## Work item
If a line below contains the string "dimensions", copy it out.

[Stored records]
^^^^^^^^

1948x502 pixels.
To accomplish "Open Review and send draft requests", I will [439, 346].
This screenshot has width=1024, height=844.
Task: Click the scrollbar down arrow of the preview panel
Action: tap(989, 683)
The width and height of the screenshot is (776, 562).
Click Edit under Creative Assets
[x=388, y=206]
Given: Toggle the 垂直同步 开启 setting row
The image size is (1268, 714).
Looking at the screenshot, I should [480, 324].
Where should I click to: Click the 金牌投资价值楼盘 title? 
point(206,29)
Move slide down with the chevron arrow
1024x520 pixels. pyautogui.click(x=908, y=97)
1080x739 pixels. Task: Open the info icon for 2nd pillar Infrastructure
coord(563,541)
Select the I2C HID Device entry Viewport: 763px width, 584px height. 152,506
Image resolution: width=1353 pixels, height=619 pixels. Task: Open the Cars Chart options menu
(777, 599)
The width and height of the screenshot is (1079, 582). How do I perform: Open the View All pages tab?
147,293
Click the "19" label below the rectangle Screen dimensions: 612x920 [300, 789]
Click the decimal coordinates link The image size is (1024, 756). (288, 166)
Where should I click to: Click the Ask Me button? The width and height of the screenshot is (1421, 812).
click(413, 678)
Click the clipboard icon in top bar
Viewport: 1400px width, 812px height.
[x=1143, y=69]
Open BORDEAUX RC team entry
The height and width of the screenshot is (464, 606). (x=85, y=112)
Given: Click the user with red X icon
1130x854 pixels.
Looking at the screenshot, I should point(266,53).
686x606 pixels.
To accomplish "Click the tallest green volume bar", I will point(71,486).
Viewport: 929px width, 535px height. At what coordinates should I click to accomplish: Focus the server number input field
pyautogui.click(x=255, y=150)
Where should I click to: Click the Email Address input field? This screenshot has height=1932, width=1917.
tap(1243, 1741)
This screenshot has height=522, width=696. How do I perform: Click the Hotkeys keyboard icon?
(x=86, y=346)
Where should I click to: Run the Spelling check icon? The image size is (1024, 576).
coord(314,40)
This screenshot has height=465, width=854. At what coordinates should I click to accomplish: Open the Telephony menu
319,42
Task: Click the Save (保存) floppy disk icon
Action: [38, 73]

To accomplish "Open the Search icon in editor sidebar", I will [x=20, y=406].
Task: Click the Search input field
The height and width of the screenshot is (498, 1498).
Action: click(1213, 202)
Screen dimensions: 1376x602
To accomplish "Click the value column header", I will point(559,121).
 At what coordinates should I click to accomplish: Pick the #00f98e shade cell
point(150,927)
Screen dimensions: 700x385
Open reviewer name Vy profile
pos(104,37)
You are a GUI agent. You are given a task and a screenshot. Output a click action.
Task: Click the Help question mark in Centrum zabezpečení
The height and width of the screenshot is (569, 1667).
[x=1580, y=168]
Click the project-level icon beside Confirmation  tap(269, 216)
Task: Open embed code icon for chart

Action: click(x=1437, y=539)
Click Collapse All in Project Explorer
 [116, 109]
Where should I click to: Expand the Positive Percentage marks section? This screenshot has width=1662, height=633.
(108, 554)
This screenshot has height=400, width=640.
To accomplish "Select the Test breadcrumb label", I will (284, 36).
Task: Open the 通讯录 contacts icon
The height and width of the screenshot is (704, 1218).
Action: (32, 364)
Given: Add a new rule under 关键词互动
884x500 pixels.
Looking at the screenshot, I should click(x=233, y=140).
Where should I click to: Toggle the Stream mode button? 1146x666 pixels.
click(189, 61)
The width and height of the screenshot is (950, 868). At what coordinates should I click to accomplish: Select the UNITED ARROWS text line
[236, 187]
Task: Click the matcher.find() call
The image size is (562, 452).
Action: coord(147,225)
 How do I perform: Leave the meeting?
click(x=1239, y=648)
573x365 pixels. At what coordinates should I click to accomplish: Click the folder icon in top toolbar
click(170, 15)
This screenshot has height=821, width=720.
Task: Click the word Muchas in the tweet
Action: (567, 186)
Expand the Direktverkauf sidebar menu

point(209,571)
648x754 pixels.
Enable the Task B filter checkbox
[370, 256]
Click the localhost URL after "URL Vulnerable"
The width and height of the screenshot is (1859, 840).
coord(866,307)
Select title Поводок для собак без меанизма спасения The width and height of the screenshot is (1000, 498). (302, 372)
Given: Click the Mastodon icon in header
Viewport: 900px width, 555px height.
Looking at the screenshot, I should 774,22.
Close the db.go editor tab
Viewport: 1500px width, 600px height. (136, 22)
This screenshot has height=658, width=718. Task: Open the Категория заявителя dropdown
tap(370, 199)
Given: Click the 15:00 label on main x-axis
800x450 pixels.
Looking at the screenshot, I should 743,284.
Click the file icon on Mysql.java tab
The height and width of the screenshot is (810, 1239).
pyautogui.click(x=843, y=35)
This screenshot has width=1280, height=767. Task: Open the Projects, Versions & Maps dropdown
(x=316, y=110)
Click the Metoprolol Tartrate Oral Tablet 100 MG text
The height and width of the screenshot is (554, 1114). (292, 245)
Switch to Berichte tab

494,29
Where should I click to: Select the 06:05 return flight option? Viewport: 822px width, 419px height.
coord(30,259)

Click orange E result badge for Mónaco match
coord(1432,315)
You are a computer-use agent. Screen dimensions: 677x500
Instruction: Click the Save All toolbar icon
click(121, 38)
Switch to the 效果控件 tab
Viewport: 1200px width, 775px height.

^^^^^^^^

## Solution for this task
Click the "19" label below the rectangle Screen dimensions: 612x920 [300, 789]
Screen dimensions: 1376x602
Screen dimensions: 700x385
You are a computer-use agent. Screen dimensions: 677x500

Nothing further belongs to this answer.